**ABOUT THIS TASK**. Return only the lines running from the one that contains "Toggle presentation mode at the bottom bar" through the end of the entries, exactly, both ends included. Omit pictures.

*** DATA TO EXAMINE Section Begins ***

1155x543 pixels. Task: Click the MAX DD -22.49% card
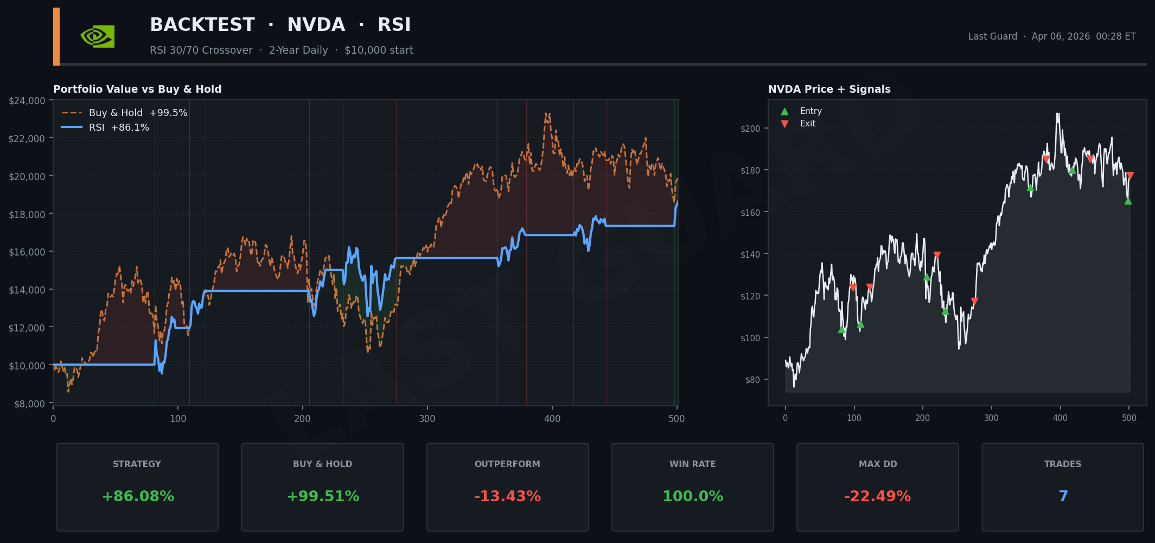coord(877,487)
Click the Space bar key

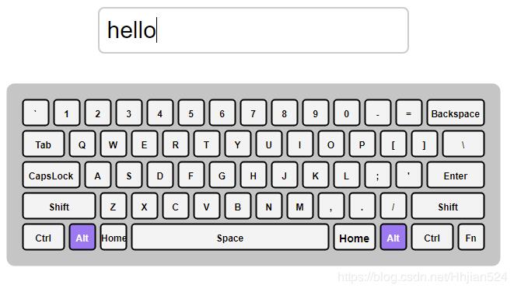pos(230,238)
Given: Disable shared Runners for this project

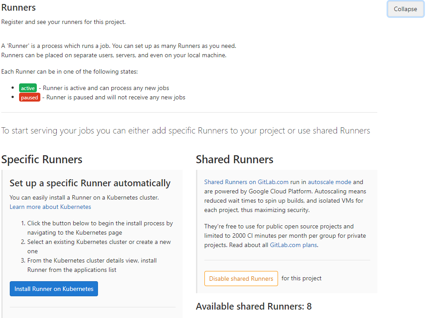Looking at the screenshot, I should 241,279.
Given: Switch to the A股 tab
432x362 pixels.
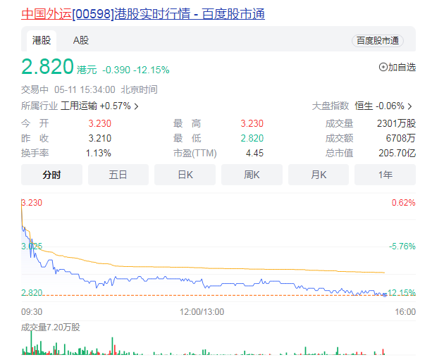Looking at the screenshot, I should point(81,40).
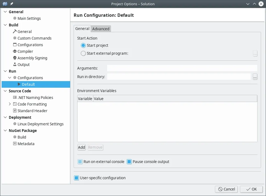266x196 pixels.
Task: Click the Custom Commands gear icon
Action: click(x=15, y=38)
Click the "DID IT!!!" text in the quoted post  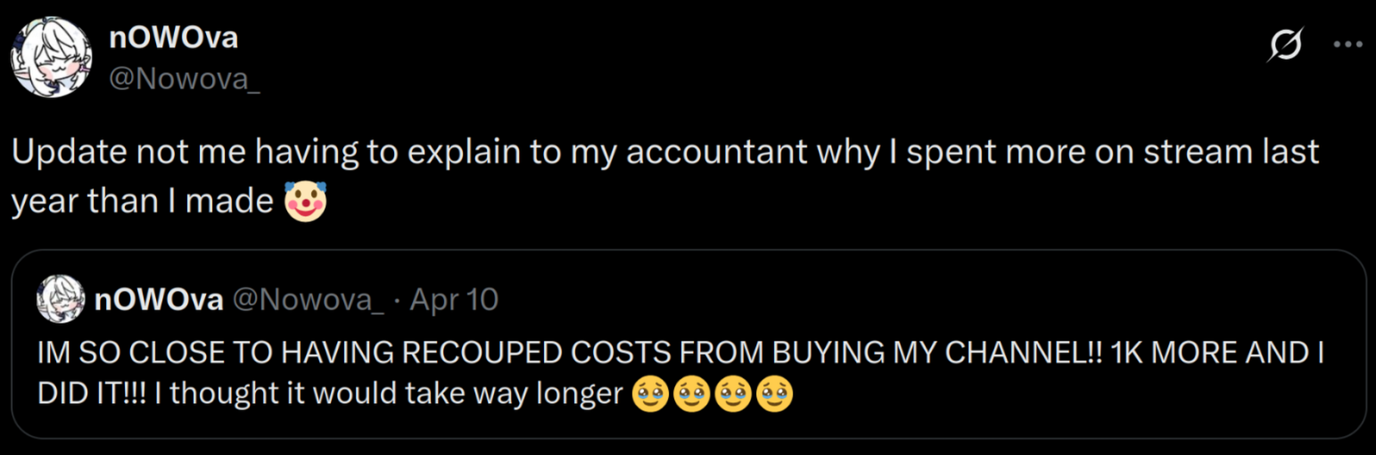[x=91, y=394]
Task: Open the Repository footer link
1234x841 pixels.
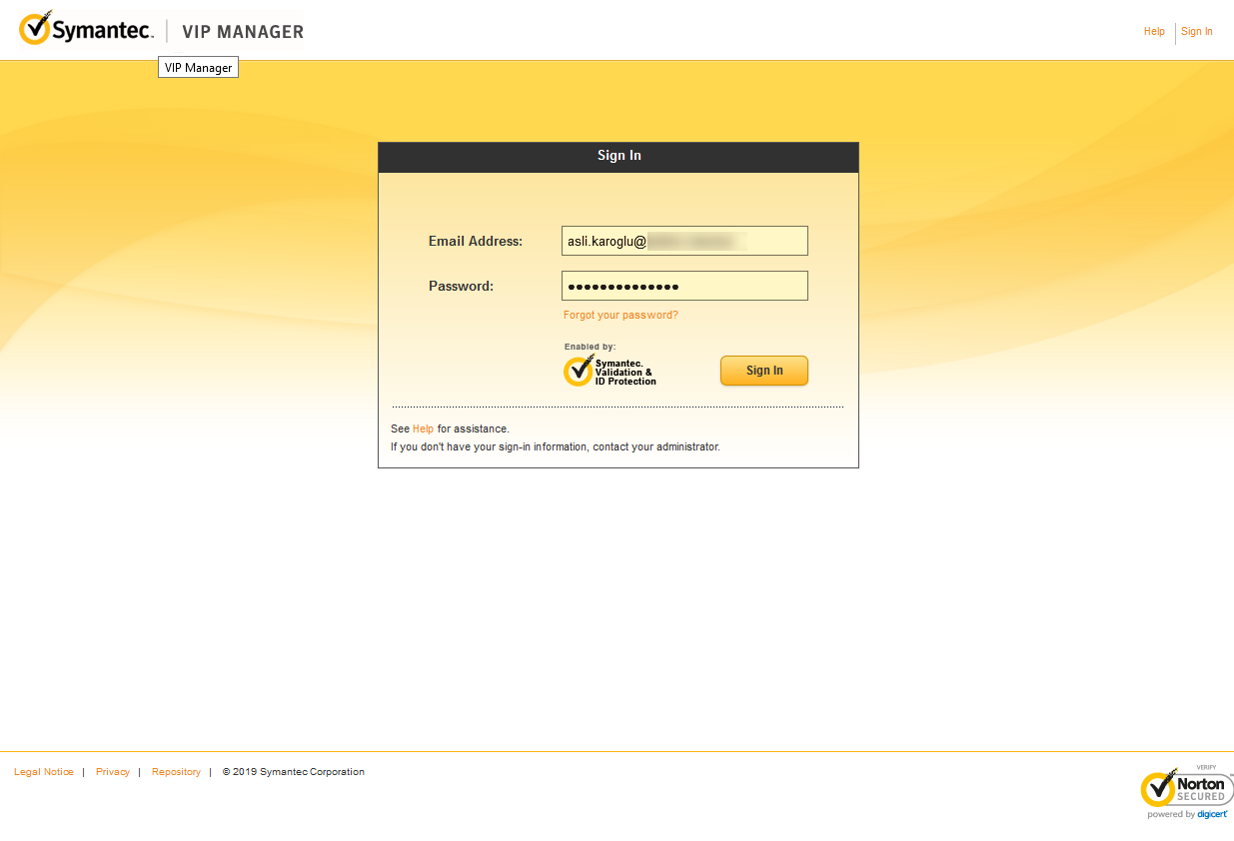Action: [176, 772]
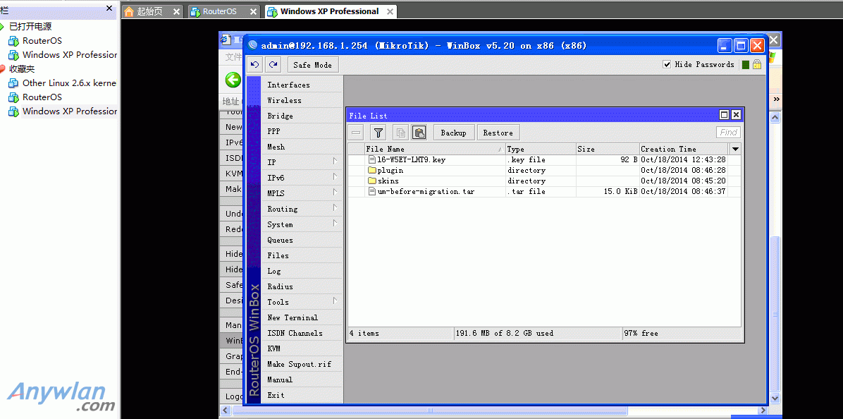Expand the System submenu

coord(301,224)
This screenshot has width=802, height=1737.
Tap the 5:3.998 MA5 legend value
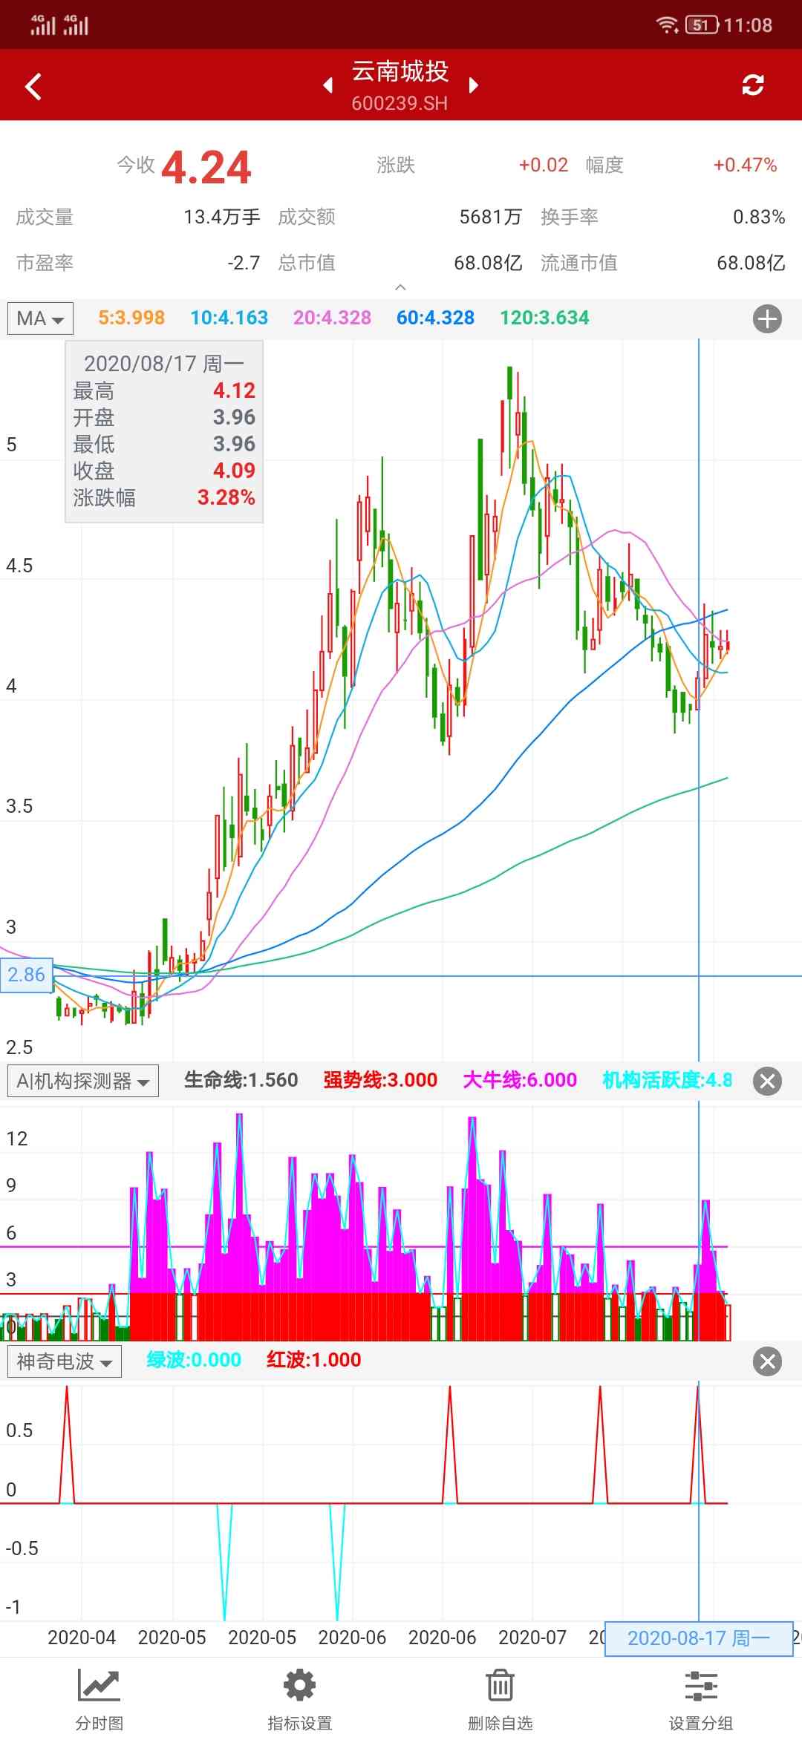click(x=131, y=318)
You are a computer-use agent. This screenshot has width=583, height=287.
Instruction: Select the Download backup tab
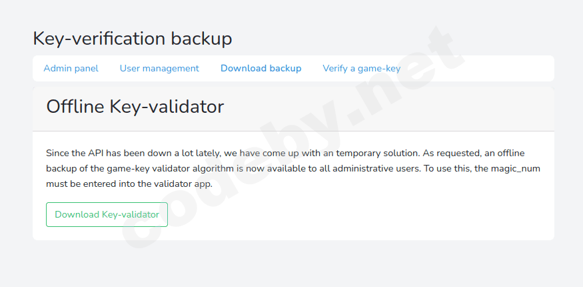pyautogui.click(x=261, y=68)
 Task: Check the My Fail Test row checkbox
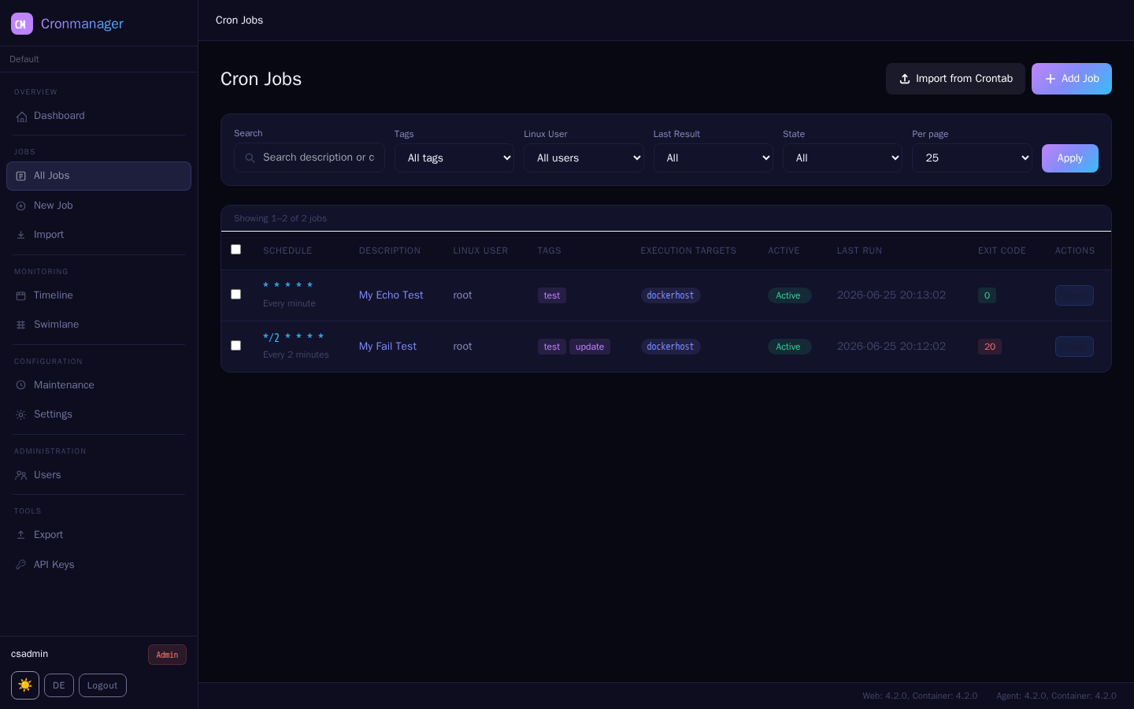pyautogui.click(x=235, y=346)
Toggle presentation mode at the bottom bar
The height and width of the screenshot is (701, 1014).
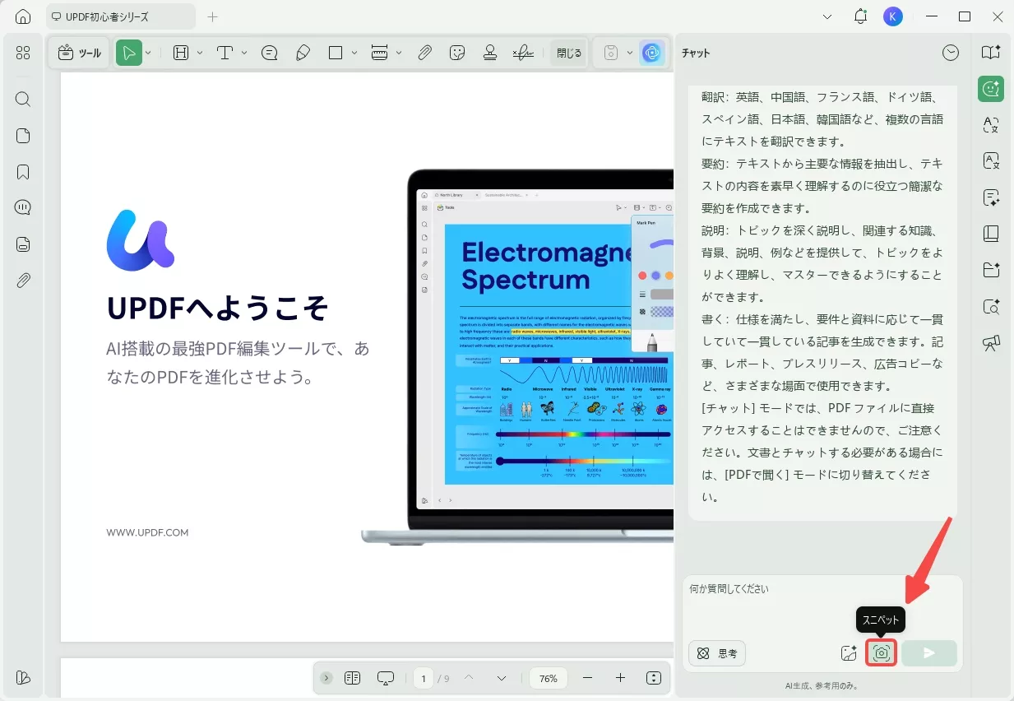click(385, 677)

*** DATA TO EXAMINE Section Ends ***

**FINISHED TASK**.
Toggle presentation mode at the bottom bar
The height and width of the screenshot is (701, 1014).
click(385, 677)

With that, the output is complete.